Self-contained interchangeable nukes is the way to go, really (doesn't directly solve the oil-gasoline issue, but it does damned sure cover the bases on both pollution* and global warming (though I do not believe for one moment that there is one whit of truth to the GW conjecture).
===
* pollution from nukes is far more manageable than for any other source, and most of the likely self-contained designs don't even use weaponable material.
====
re: Current cost of wind.
You do realize you're quoting a press release from a PR organization, there? Not saying I wouldn't believe a word that they say, but I'd damned sure want a second source.
I'd also read here, with a link to a report on wind power realities from the largest German Power Utility, which has a long history of attempting to use wind power.
OBH: You do realize you're quoting a press release from a PR organization, there? Not saying I wouldn't believe a word that they say, but I'd damned sure want a second source.
I assume you noticed that the cost data for the second AWEA link came from Puget Sound Electric ( page 2). While I have not yet found the precise doc on their website that AWEA said they were quoting from, here are two docs that give results congruent with what AWEA quoted.
Puget Sound Electric Hopkins Ridge in 2005:
"The cost of all forms of energy, including wind power, is rising. But wind power remains very competitive, cost-wise, with other new electricity resources available today. In fact, when PSE built Hopkins Ridge in 2005, wind power was the least-cost source of all new energy supply available."
Puget Sound Electric Wind Integration.
I read the German report months ago.In fact, I printed it out.
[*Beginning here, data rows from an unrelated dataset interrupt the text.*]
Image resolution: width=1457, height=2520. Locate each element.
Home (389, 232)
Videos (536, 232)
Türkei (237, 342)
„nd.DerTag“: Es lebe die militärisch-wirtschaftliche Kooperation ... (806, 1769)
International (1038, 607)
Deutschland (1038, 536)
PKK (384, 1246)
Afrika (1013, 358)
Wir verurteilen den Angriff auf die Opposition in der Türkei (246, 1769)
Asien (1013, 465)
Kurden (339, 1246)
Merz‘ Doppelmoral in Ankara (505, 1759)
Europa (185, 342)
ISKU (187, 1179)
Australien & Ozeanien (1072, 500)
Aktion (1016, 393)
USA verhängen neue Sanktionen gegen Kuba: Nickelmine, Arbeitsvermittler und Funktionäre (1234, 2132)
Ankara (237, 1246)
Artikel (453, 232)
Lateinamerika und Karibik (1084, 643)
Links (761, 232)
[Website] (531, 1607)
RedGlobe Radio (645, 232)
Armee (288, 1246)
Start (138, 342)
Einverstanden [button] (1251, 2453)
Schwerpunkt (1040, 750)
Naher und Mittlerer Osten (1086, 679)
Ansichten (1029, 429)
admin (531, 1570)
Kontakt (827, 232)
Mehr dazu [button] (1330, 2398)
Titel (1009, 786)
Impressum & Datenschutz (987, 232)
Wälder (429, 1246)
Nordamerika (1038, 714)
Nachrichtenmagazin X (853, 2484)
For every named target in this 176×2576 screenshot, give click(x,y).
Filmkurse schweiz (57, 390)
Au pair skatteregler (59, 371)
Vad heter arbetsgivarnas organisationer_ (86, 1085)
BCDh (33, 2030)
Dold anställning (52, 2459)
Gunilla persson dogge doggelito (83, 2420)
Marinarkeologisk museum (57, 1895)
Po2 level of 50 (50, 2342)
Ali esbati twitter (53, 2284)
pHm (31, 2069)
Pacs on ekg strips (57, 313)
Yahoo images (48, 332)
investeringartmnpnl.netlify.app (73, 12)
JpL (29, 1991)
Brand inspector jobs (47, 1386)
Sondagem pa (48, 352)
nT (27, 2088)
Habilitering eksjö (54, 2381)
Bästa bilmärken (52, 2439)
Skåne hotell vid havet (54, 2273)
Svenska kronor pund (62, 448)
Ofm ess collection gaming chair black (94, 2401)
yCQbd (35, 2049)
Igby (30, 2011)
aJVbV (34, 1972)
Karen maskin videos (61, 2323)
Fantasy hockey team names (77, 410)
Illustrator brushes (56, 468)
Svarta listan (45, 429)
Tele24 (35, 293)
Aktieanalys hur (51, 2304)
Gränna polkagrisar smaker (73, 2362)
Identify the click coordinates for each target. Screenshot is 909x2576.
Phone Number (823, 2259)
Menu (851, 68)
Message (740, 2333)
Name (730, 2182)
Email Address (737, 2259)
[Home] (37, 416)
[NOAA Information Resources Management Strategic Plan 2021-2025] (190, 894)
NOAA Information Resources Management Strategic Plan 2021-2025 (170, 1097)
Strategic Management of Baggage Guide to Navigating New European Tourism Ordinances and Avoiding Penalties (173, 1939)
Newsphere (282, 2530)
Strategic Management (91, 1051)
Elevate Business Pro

Perhaps I blew it off to a certain degree because Sellout Schroeder and Harridan Herta and subsequent events have given me a certain amount of skepticism towards that country. Your suggested Google Tx brownout search has not yet yielded results.
I might repeat that I am also in favor of increasing nuclear energy. We will also use more coal- combination of electricity and liquefied coal.
As the National Review article stated, wind power could supply as much as 1/5 of electric generation between Pittsburgh and Denver--including Texas. It's less efficient in costal regions, but still can be part of the solution in places like Rhode Island. But it is unlikely to ever supply more than 20 percent of any grid--as Denmark, which recently froze windmill subsidies, has learned.
andylora:
As for fretting that the "increased loading of carbon into the atmosphere is not tenable," see here.